Problem statement: Repeat the following lines word for word, and leave the pictures out of your answer.
[start of Dataset records]
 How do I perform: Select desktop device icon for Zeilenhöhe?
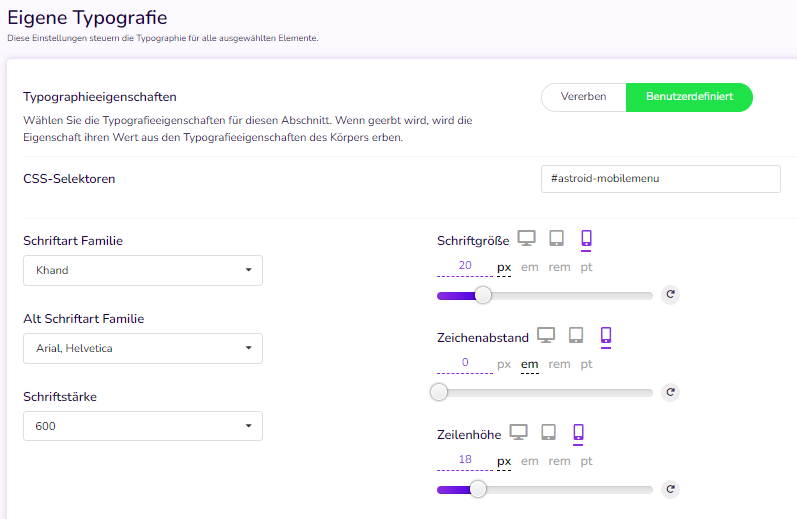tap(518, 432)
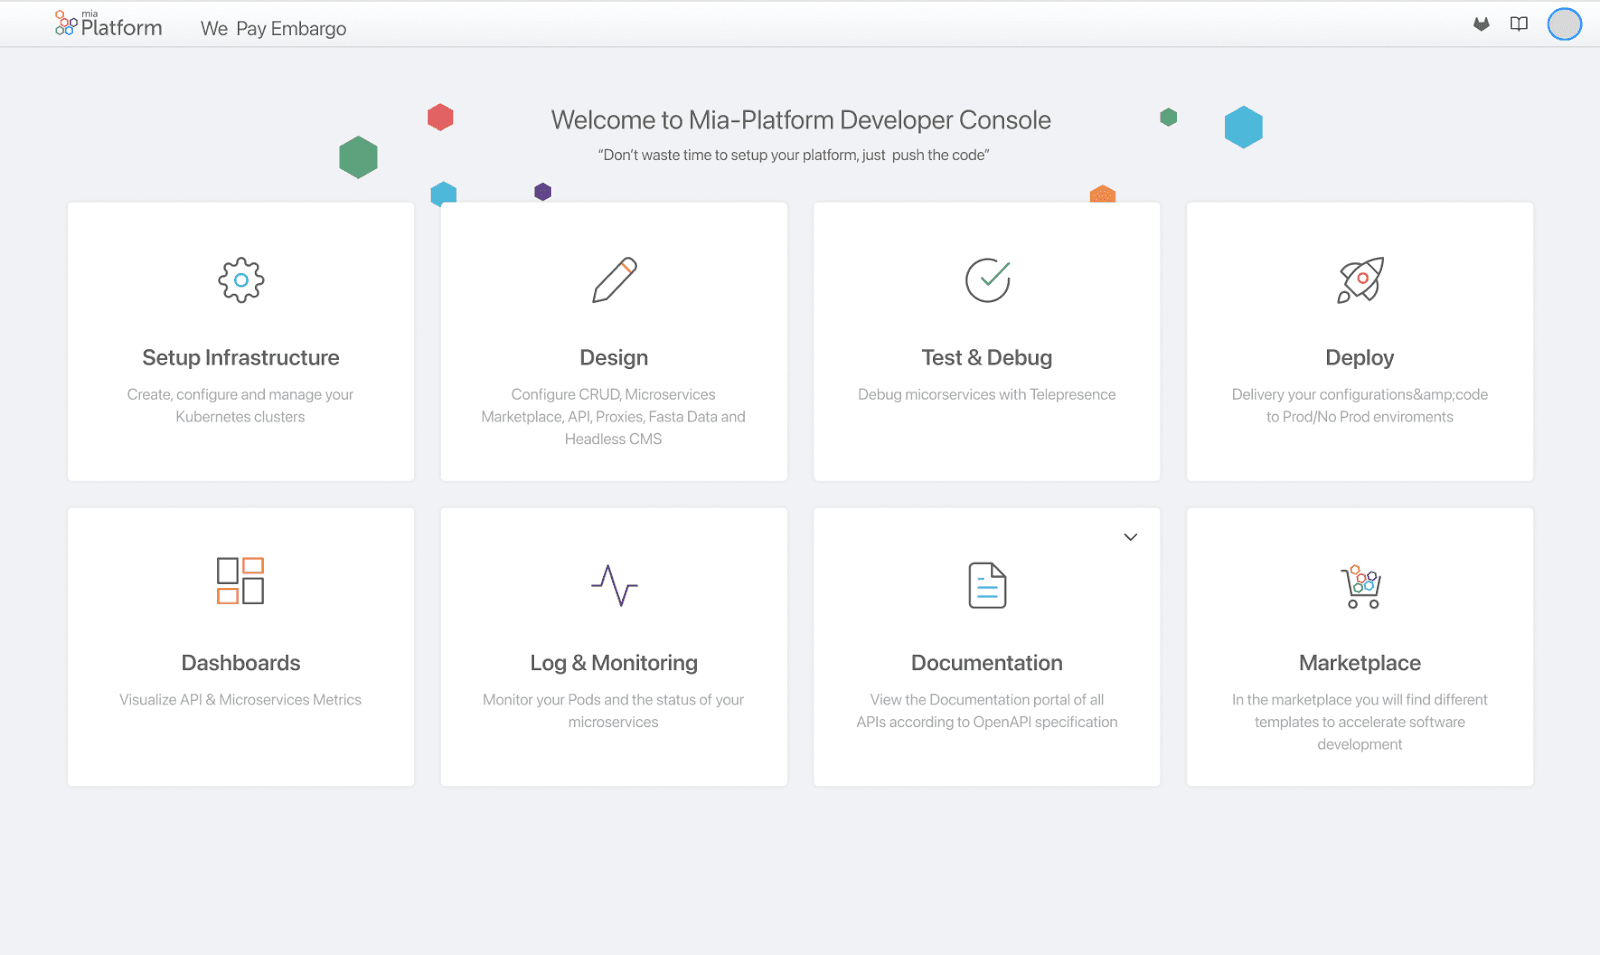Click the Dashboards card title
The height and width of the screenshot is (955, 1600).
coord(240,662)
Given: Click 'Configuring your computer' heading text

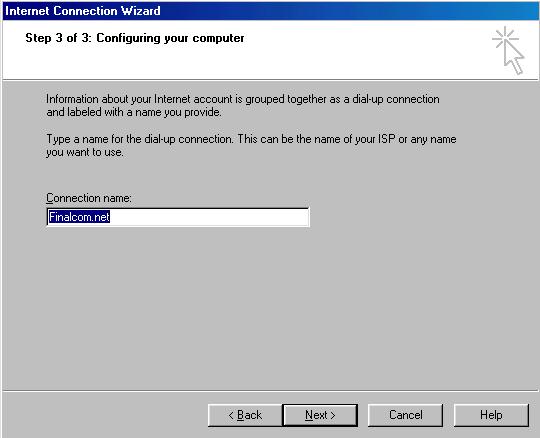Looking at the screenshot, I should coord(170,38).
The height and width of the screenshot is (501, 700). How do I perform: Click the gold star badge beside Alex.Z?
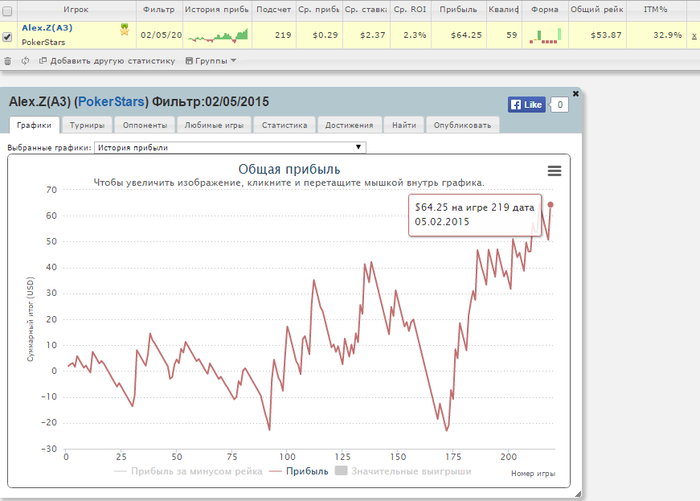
[end of Dataset records]
Expected answer:
 How do I perform: Select desktop device icon for Zeilenhöhe?
tap(518, 432)
Click the Dashboards card title
The height and width of the screenshot is (955, 1600).
coord(240,662)
Given: Click 'Configuring your computer' heading text

Looking at the screenshot, I should coord(170,38).
The height and width of the screenshot is (501, 700). How do I perform: Click the gold star badge beside Alex.Z?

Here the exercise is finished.